Tristan Sewell, using the knowledge and skills he garnered from OLIS, has moved up to Walla Walla, Washington, to become the new campus sustainability coordinator at Whitman College.
Above: UO graduate Tristan Sewell is the new campus sustainability coordinator at Whitman College.
“I kind of have two halves of a job,” he said. “I drive a forklift some days and other days I’m behind a desk. I couldn’t have asked for better,” he said. “This is pretty much precisely where I’d hoped I’d be, and that’s fantastic.”
One reason Sewell chose the OLIS program was because of the level of environmental awareness in Eugene and the focus on sustainability throughout the UO campus. The OLIS curriculum addresses issues of climate change, green economy, and ecosystem services.
“The culture surrounding sustainability was clearly an issue [that] the campus was tuned into,” he said. “It felt good to see people cared.”
Sewell grew up in Poulsbo, Washington, and studied at Western Washington University in Bellingham. He graduated with a degree in environmental policy from the Huxley College of the Environment in 2012.
While at WWU, Sewell enrolled in “Campus Sustainability Planning Studio,” in which he worked on a Sustainable and Energy Efficient Dorm pilot project. The proposal included reducing energy consumption in on-campus housing. (His efforts paid off when the program officially launched just one year later.)
The course, Sewell said, is what pushed him toward campus sustainability.
“Colleges are in such a unique position,” he said. “They’re at the verge and the forefront of society. That’s definitely a big motivation for what drove me [to Whitman].”
Sewell's position at Whitman represents a marriage between student participation in sustainability and helping shape the college's nascent environmental code. This includes managing the campus’s recycling center, chairing the Sustainability Advisory Committee, and enacting a sustainability revolving loan fund, where students can get funding for campus sustainability projects—such as installing more efficient lighting or appliances—that could provide financial savings and reduce environmental impact.
The Sustainability Advisory Committee models the college’s commitment to environmental issues, including establishing long-term goals for Whitman.

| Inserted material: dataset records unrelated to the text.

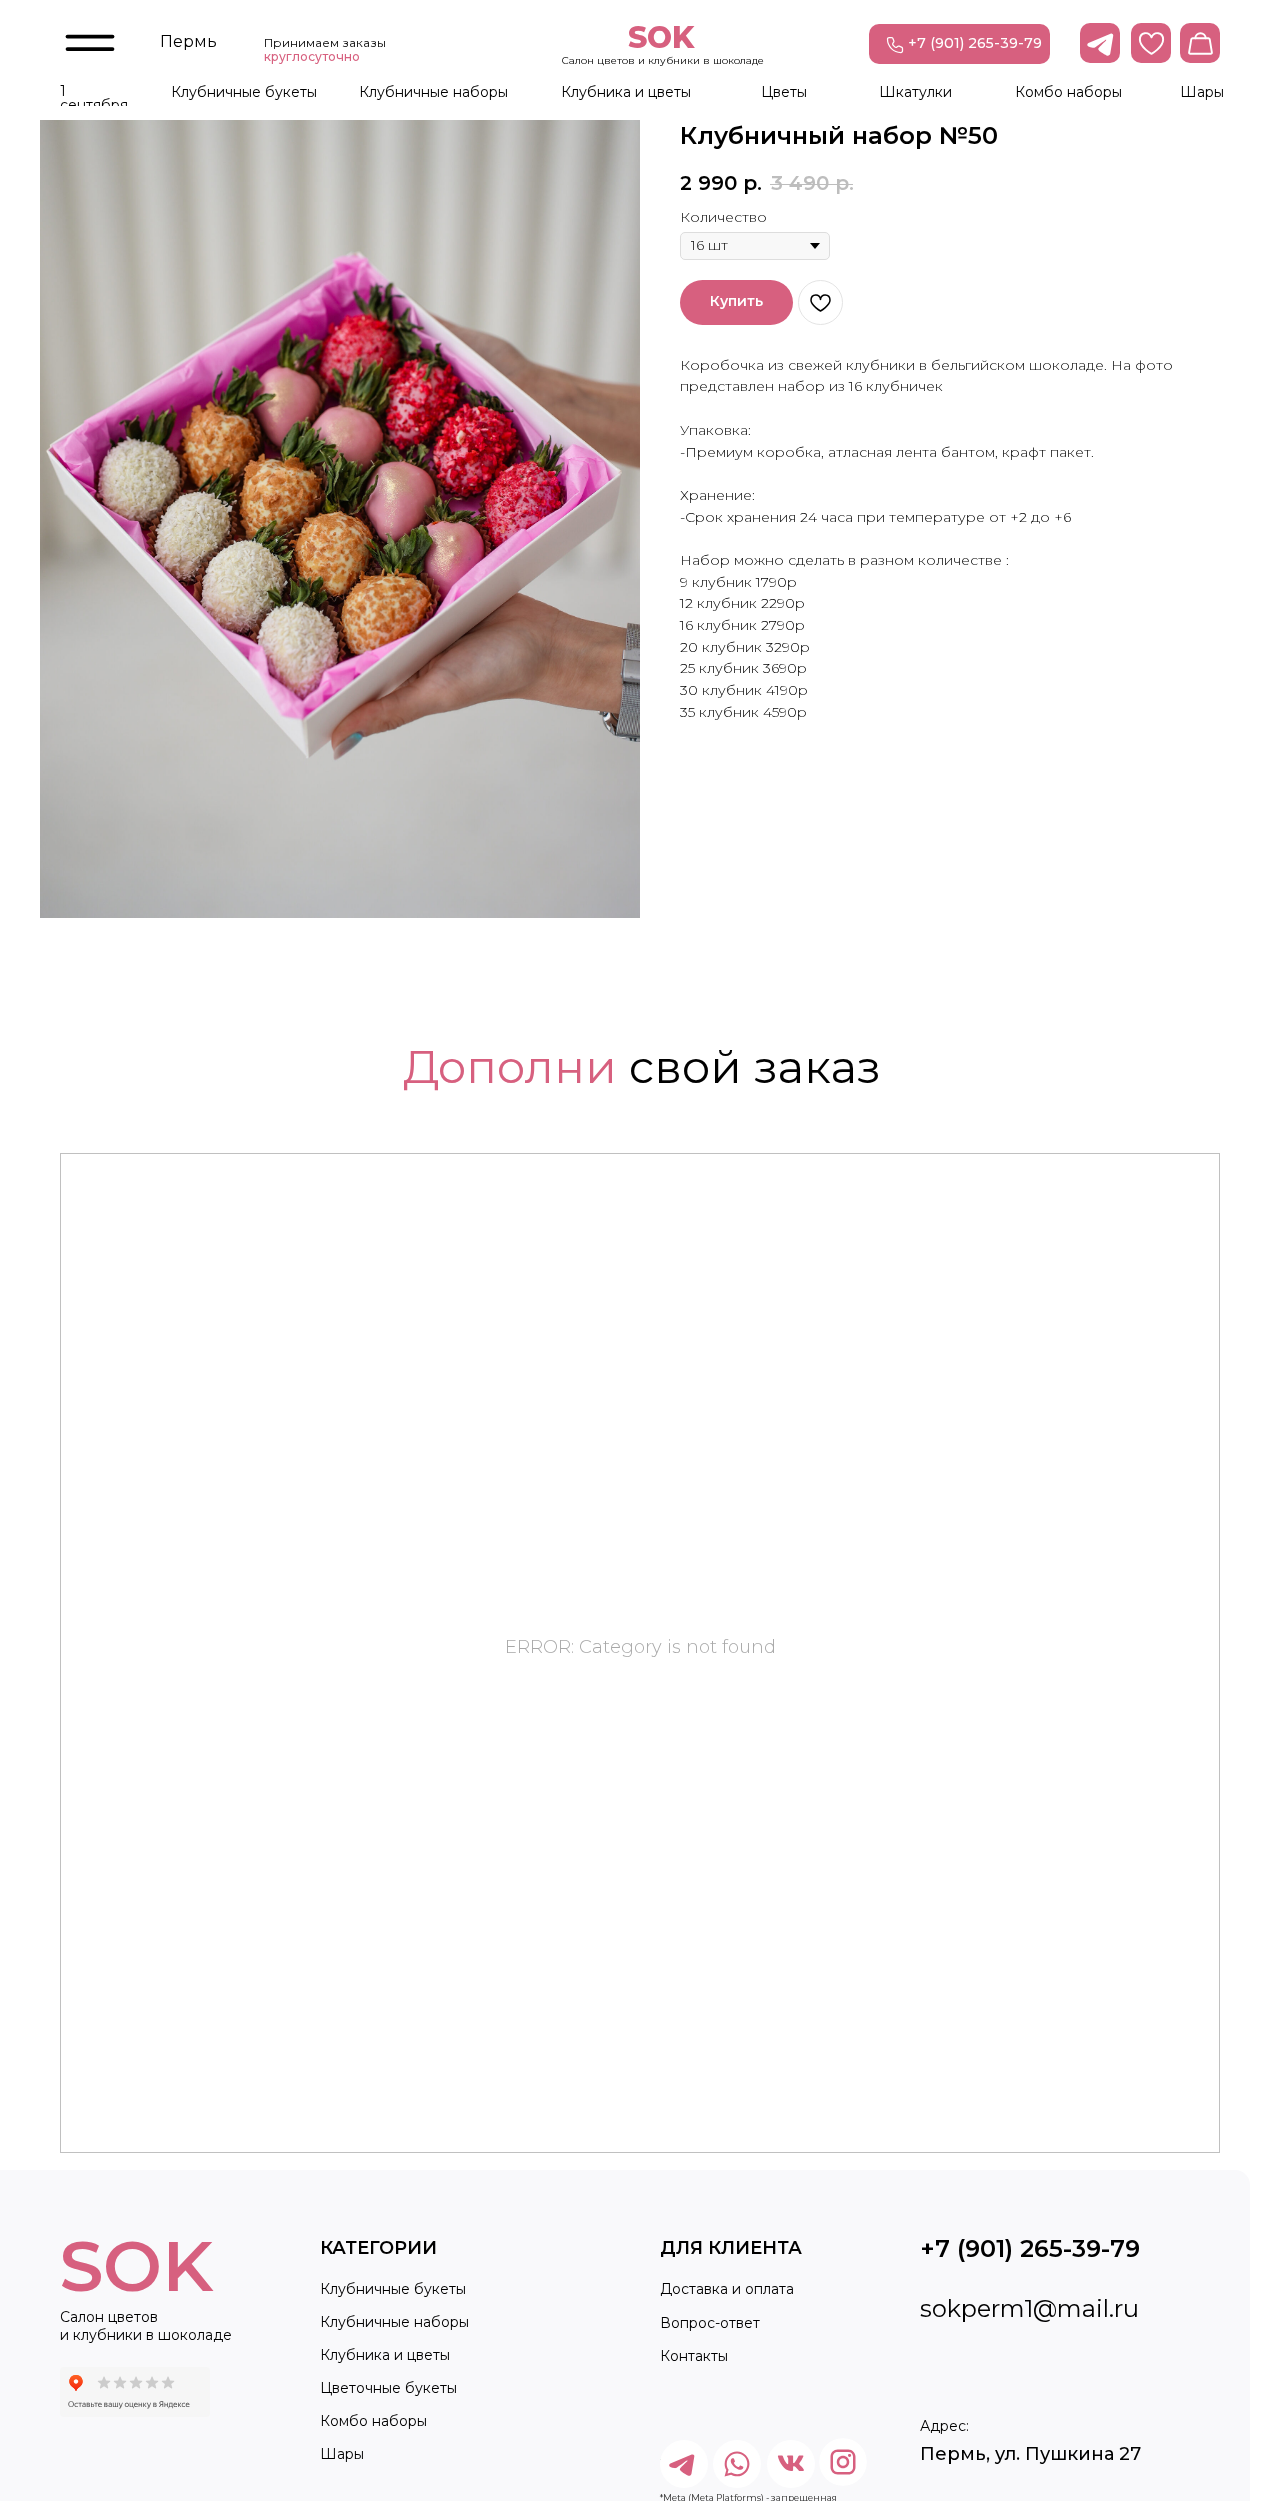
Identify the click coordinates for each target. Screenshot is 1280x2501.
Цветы (784, 92)
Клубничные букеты (244, 92)
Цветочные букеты (388, 2388)
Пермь (188, 41)
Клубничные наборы (433, 92)
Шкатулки (915, 92)
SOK (661, 37)
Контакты (694, 2356)
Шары (1202, 92)
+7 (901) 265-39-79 (975, 43)
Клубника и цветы (626, 92)
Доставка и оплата (727, 2289)
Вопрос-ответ (710, 2323)
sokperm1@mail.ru (1029, 2308)
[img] (843, 2462)
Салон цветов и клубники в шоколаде (663, 60)
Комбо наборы (1068, 92)
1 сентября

Sewell is already devising a long-lasting sustainability plan for the college and plans to sign Whitman onto the American College and University Presidents’ Climate Commitment (ACUPCC), a pledge to commit to be a climate-neutral university.
“Like any climate action plan or sustainability plan, ideally we want to minimize our environmental or climate impact,” he said. “We’re in the process of doing the greenhouse gas inventory, collecting data, and then measuring how much our impact is.”
Sewell earned his OLIS graduate certificate at UO in July 2013. The program let him work on community-based sustainability projects while studying urban design, planning, and sustainable business practices. As a student, he produced marketing research about whether local utilities would be interested in supply-side smart grid technologies for Portland General Electric. He also worked with the City of Eugene to evaluate the economic value of bicycling.
In the OLIS program, he said, “we got a lot of real-world experience, and I didn’t quite have that from my undergraduate [degree]. [OLIS] really prepared me with a broad understanding of the issue of sustainability.”
OLIS Program Director Vicki Elmer said she isn’t surprised another university immediately snapped up Sewell as its sustainability coordinator upon graduation.
“Tristan is one of those students whom you know from the beginning will do wonderful things,” said Elmer. “His work on analyzing alternative energy strategies for the UO was astounding. … I know that he will be a true leader in sustainability both at Whitman and in the larger sustainability community in the Pacific Northwest and the United States over the years to come.”
For his part, Sewell has quickly integrated into his job and the Whitman community.
“At the end of the day, I’m basically the nexus on campus for sustainability as an issue,” he says. “It’s a little bit of everything. There aren’t a whole lot of parts of campus that somebody couldn’t ask me a question about" that he couldn’t provide an answer for.
OLIS is a one-year professional graduate certificate program intended to give students the knowledge and skills to help cities adapt to the urgent challenges of the future. The sustainability-based curriculum includes applied projects and a focus on leadership. OLIS is designed for students from diverse backgrounds who want to prepare for sustainability careers in the public, private, and nonprofit sectors. Students are immersed in an interdisciplinary learning community with an emphasis on practical experiences and applied knowledge.